By the time we launch, that would be more than 50. I mean,
there will be a tremendous number more, maybe two or three
times more, candidates that will allow us to be able to look
for that question.
That is just one of the sort of important questions that I
think James Webb will be able to do as we move forward.
Mr. Hultgren. I have just a few more seconds, but I
wondered if briefly another thing we focused on here is STEM
education. It has been touched on briefly, but it is so
important, again, for our young people to have something to be
inspired by.
I wonder if you could just talk briefly of how you see this
playing into STEM education.
Dr. Illingworth. I would say quickly that with the advent
of social media and the dissemination of images and results so
quickly, people get involved now in a way that they never did
before. So this is becoming crucial to have these results out
there with the visual images, the power that they have.
Thank you.
Dr. Blandford. I would like to just say that one of the
things that I think NASA deserves great credit for is its
attention it has paid over the last 10, 15, 20 years in
disseminating, particularly to schools, the results of space
explorations. As I said before, these are highly communicable,
and they do excite young people and get them started on
scientific paths which can lead to all manner of different
careers.
Mr. Rohrabacher. Thank you very much, and now we have Mr.
Lipinski.
Mr. Lipinski. Thank you, Mr. Chairman. I want to thank all
of our witnesses for their testimony, especially Dr. Blandford.

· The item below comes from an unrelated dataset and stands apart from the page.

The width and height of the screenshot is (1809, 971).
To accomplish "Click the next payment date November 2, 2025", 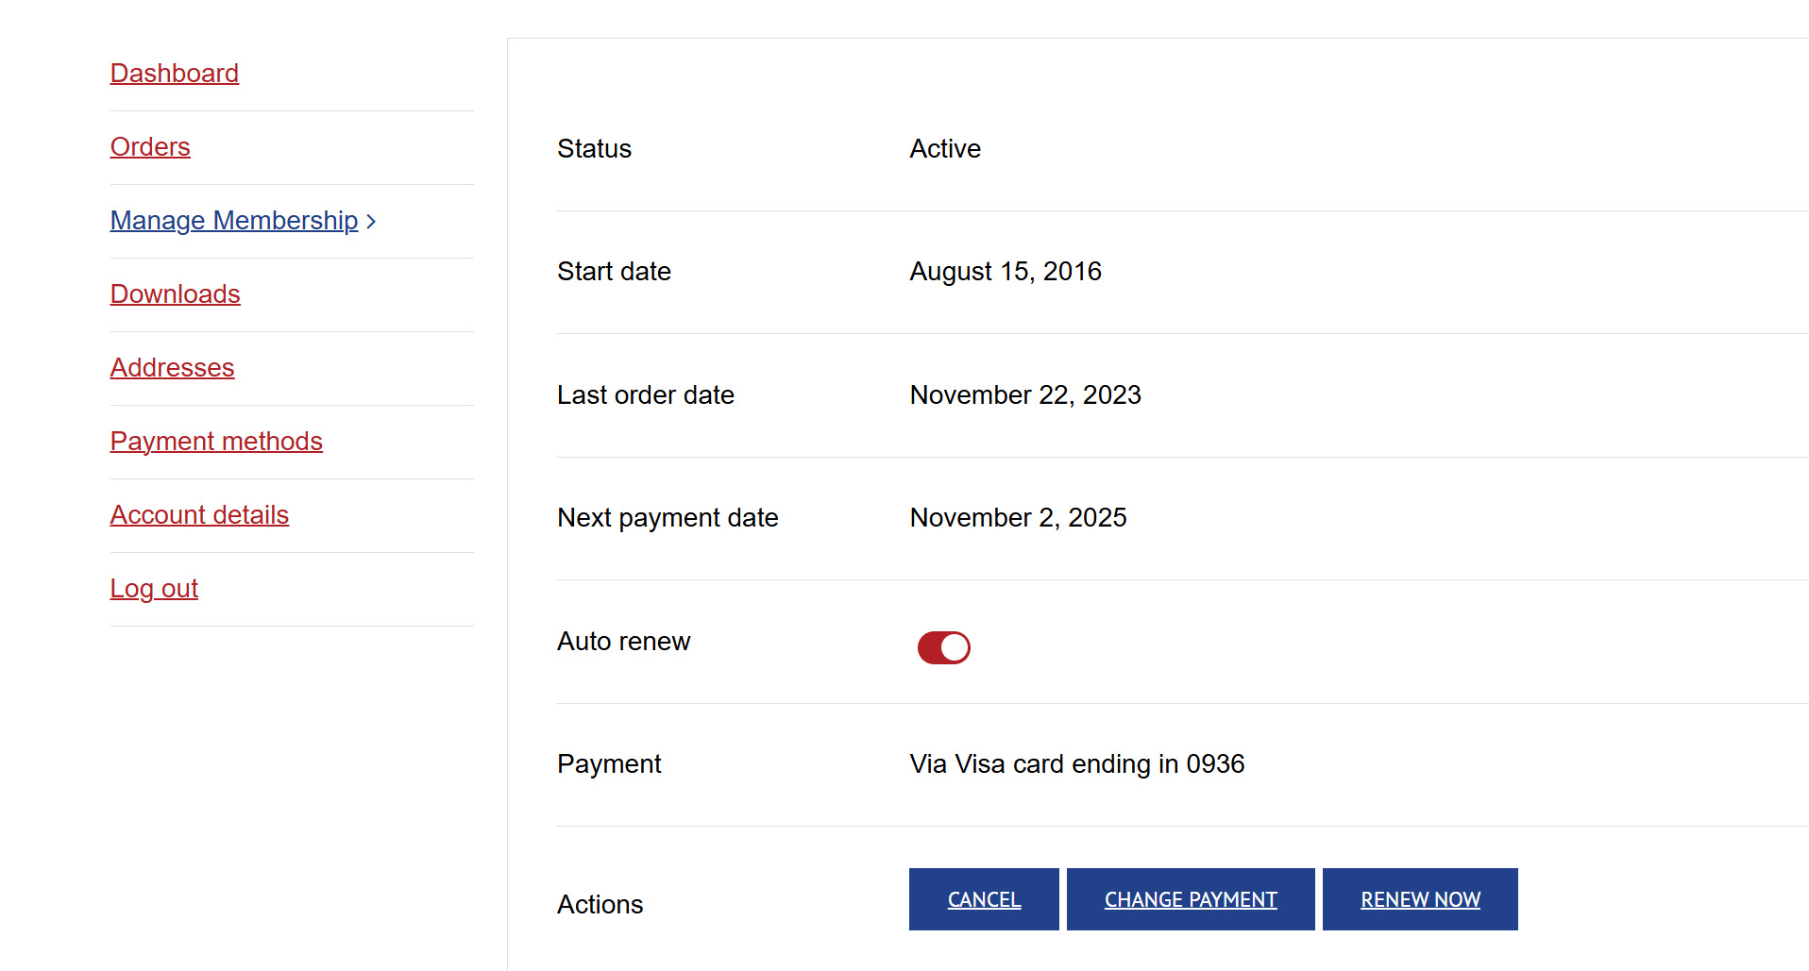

I know, you know I have been out to Stanford, and I have met
with Peter Michelson and others at the KIPAC Kavli Institute,
and I understand the importance of the work that you are doing.
It is clear that we are in tough budget times. We have to make
sure that taxpayer money is being spent wisely, not being
wasted. We need to make difficult choices.
I want to start out, you know, we have had questions about
the budget and specifically about what has been learned about
the processes. I want to focus first as Dr. Blandford, I just
want to make sure this is clear for the record. I know that the
2001 National Academy Decadal Study had the James Webb
Telescope as the highest priority. Then the next one in 2010
assumed that the Webb would be launched in 2014, listed WFIRST
as the top priority.
So I just wanted to make sure that I am clear. Do you
believe that Webb is the top priority right now?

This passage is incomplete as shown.